Abstract
Background and Purpose: Prediction models for radiation-induced lung damage (RILD) are still unsatisfactory, with clinical toxicity endpoints that are difficult to quantify objectively. We therefore evaluated RILD more objectively, quantitatively and on a continuous scale measuring the lung tissue density changes per voxel.
Material and methods: Patients treated with radiotherapy (RT) alone, sequential and concurrent chemo-RT with and without the addition of cetuximab were studied. Follow-up computed tomography (CT) scans were co-registered using deformable registration to baseline CT scans. CT density changes were correlated to the RT dose delivered in every part of the lungs.

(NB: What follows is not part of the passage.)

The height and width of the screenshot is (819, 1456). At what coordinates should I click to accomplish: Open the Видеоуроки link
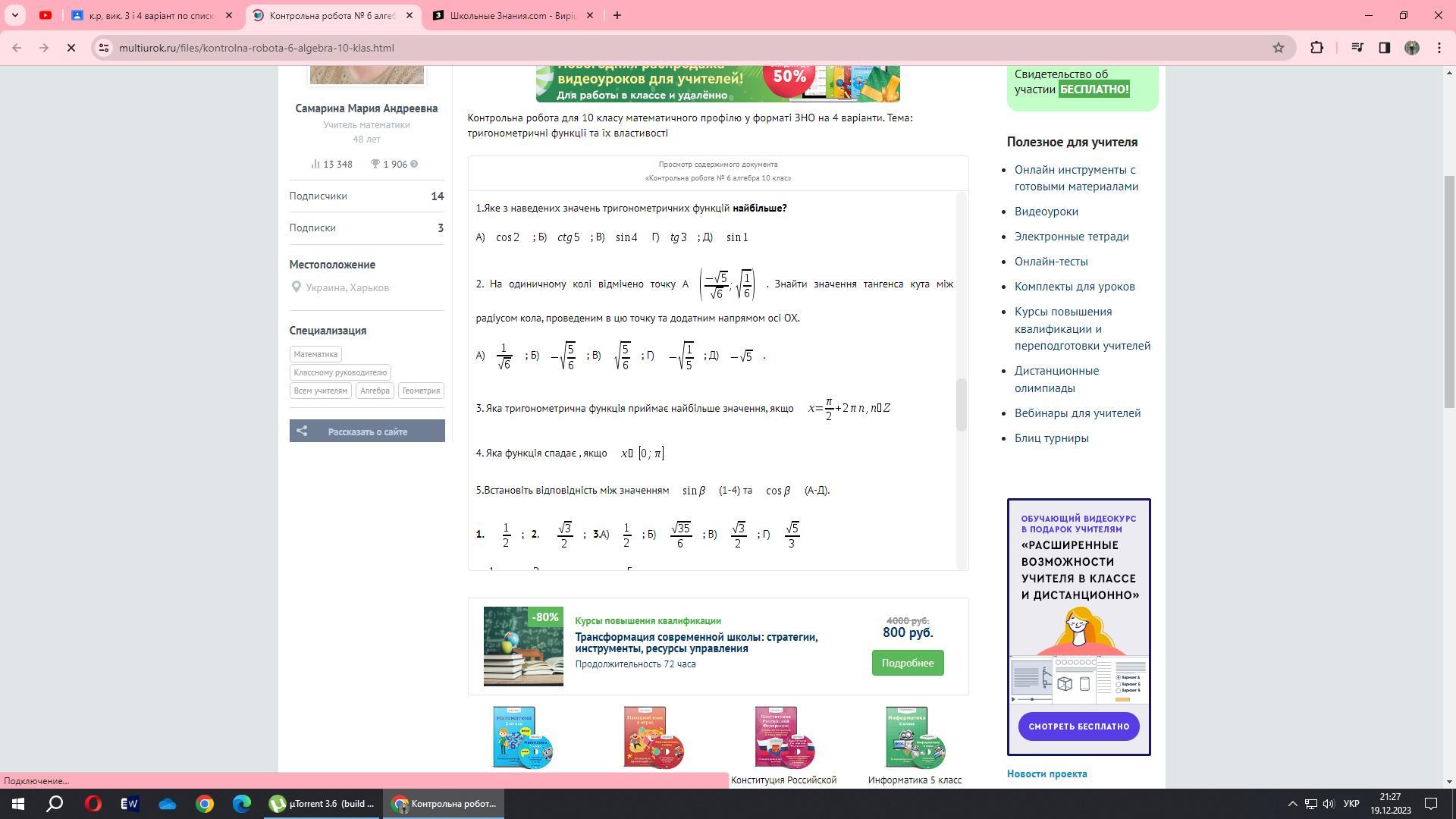(1046, 212)
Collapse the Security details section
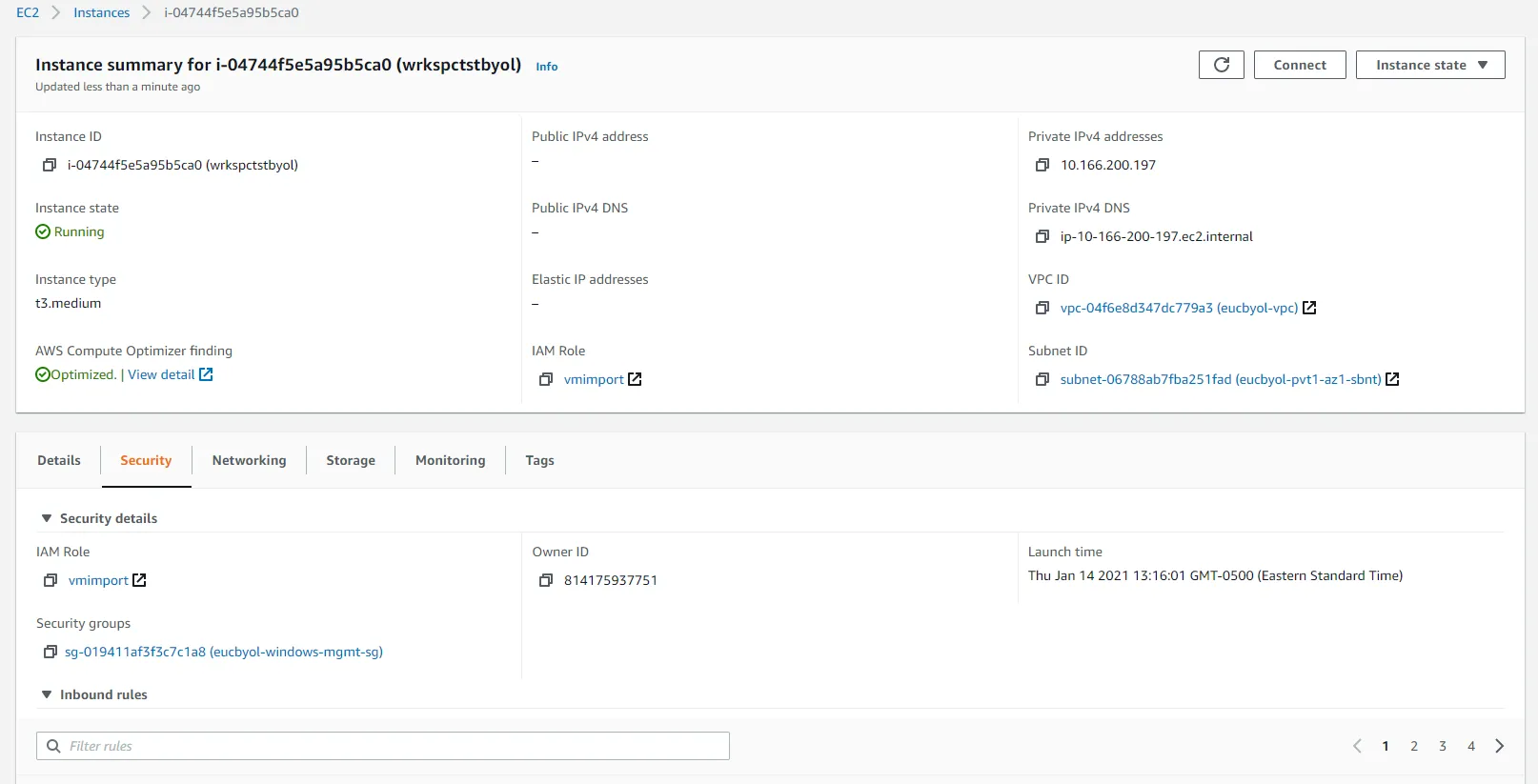 (47, 518)

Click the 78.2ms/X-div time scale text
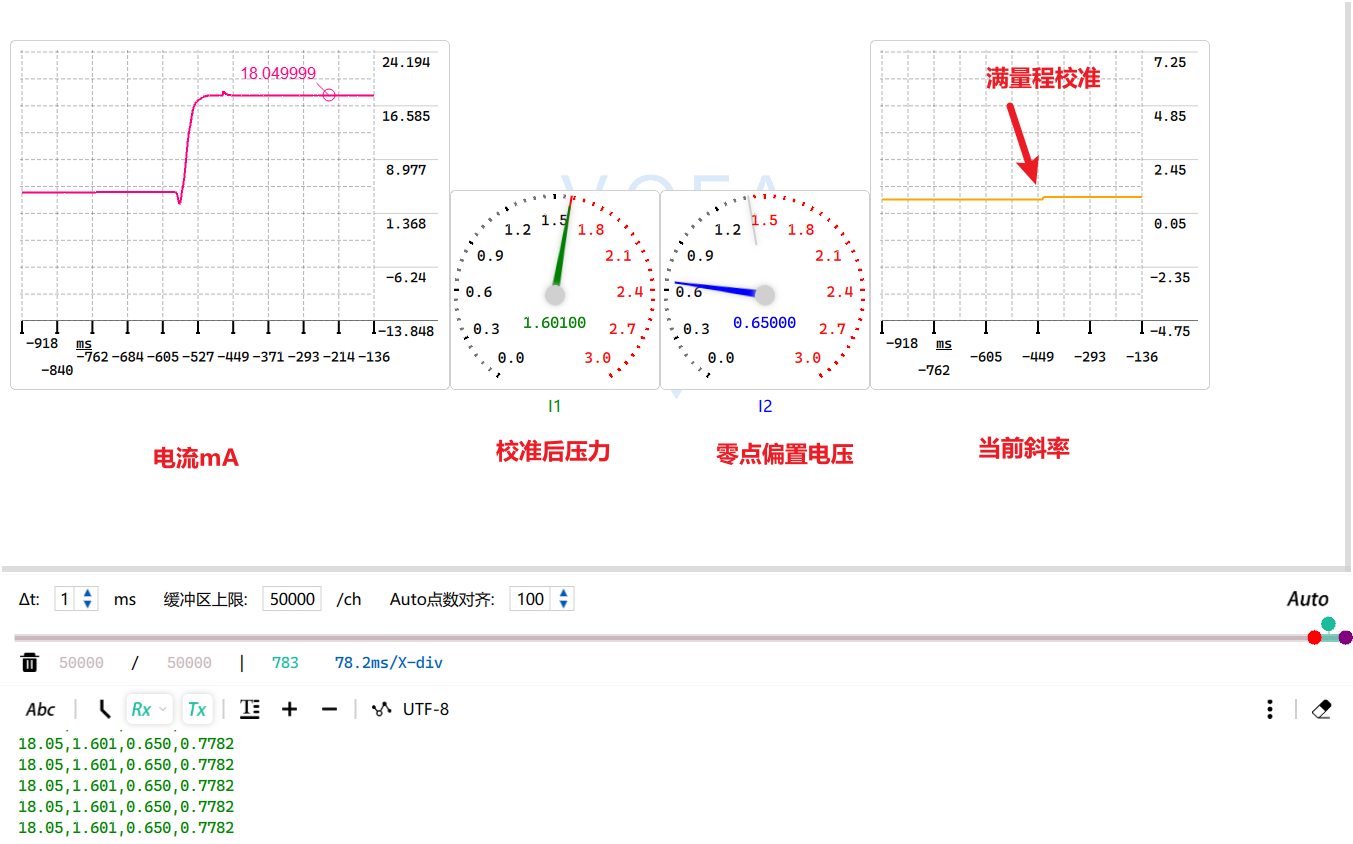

Results: One hundred and seventeen lung cancer patients were included. Mean dose to tumor was 60 Gy (range 45–79.2 Gy). Dose response curves showed a linear increase in the dose region between 0 and 65 Gy having a slope (based on coefficients of the multilevel model) expressed as a lung density increase per dose of 0.86 (95% CI 0.73–0.99), 1.31 (95% CI 1.19–1.43), 1.39 (95% CI 1.28–1.50) and 2.07 (95% CI 1.93–2.21) for patients treated only with RT (N=19), sequential chemo-RT (N=30), concurrent chemo-RT (N=49), and concurrent chemo-RT with cetuximab (N=19), respectively.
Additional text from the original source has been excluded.